3) All in all, there are two main factors to take advantage of higher number of address bits (= more memory capacity).
a) How many bits does your CPU HW support? (This can be determined by CPUID instruction in Intel CPUs).
b) What OS version are you running and how many bits of PA does it recognize/support.
The min of (a,b) will ultimately determine the amount of addressable space your system can take advantage of.
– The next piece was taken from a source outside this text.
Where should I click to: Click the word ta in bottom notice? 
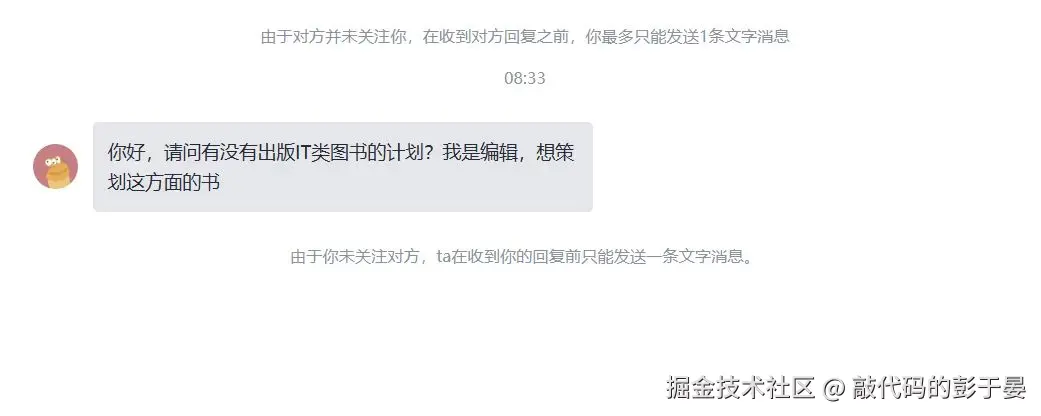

I have written this response without looking into the other responses in detail. Also, I have not delved in detail into the nuances of MMIO, MMCFG and the entirety of the address map construction. But I do hope this helps.
Thanks,
Anand K Enamandram,
Server Platform Architect
Intel Corporation
It's not true that only the low-order 48 bits of a 64 bit VA are used, at least with Intel 64. The upper 16 bits are used, sort of, kind of.
Section 3.3.7.1 Canonical Addressing in the Intel® 64 and IA-32 Architectures Software Developer’s Manual says:
a canonical address must have bits 63 through 48 set to zeros or ones (depending on whether bit 47 is a zero or one)
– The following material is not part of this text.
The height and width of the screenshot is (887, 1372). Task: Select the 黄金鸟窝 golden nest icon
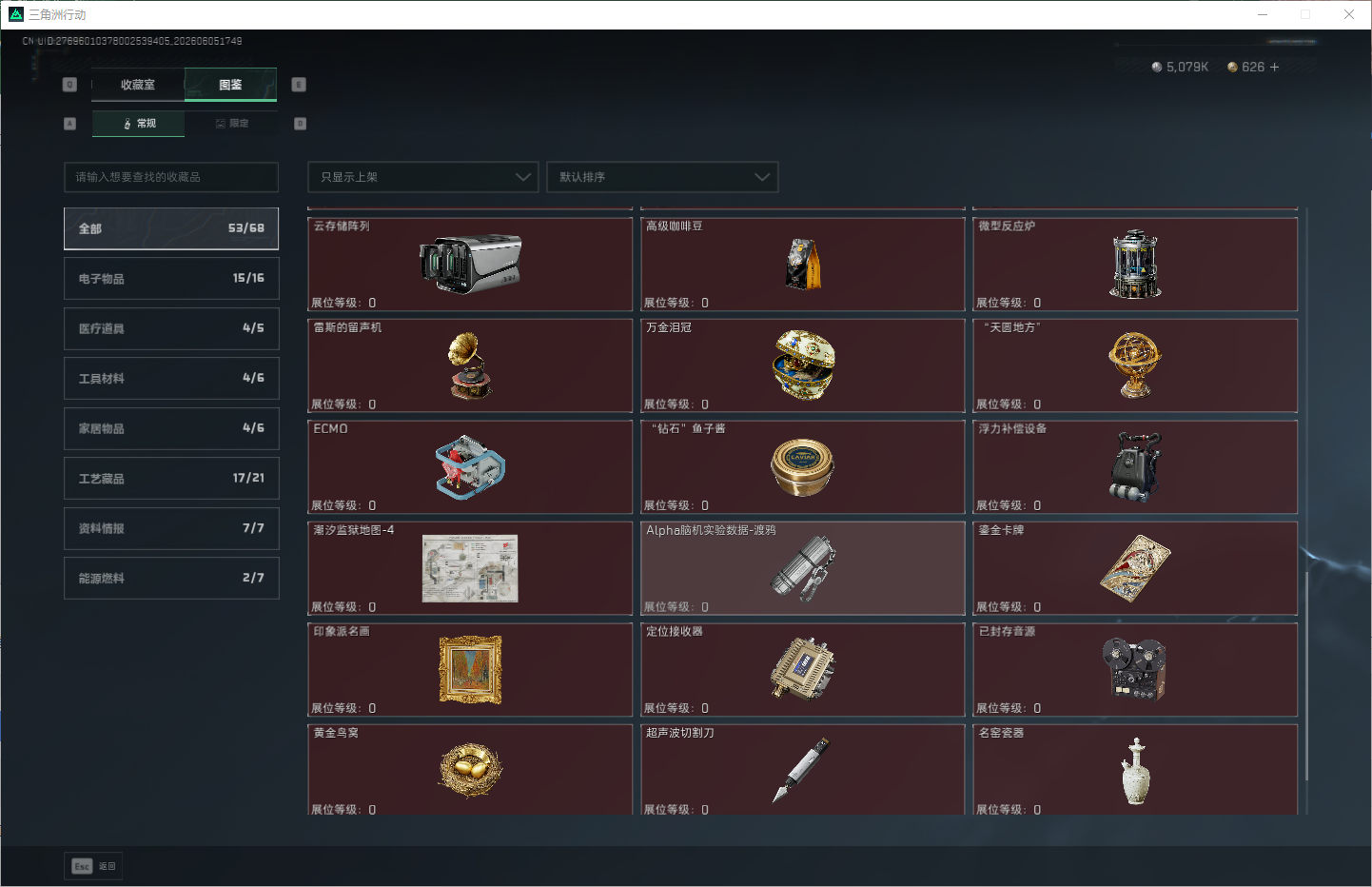(470, 769)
So bits 47 thru 63 form a super-bit, either all 1 or all 0. If an address isn't in canonical form, the implementation should fault.
On AArch64, this is different. According to the ARMv8 Instruction Set Overview, it's a 49-bit VA.
The AArch64 memory translation system supports a 49-bit virtual address (48 bits per translation table). Virtual addresses are sign- extended from 49 bits, and stored within a 64-bit pointer. Optionally, under control of a system register, the most significant 8 bits of a 64-bit pointer may hold a “tag” which will be ignored when used as a load/store address or the target of an indirect branch
A CPU is considered "N-bits" mainly upon its data-bus size, and upon big part of it's entities (internal architecture): Registers, Accumulators, Arithmetic-Logic-Unit (ALU), Instruction Set, etc. For example: The good old Motorola 6800 (or Intel 8050) CPU is a 8-bits CPU. It has a 8-bits data-bus, 8-bits internal architecture, & a 16-bits address-bus.
Although N-bits CPU may have some other than N-size entities. For example the impovments in the 6809 over the 6800 (both of them are 8-bits CPU with a 8-bits data-bus). Among the significant enhancements introduced in the 6809 were the use of two 8-bit accumulators (A and B, which could be combined into a single 16-bit register, D), two 16-bit index registers (X, Y) and two 16-bit stack pointers.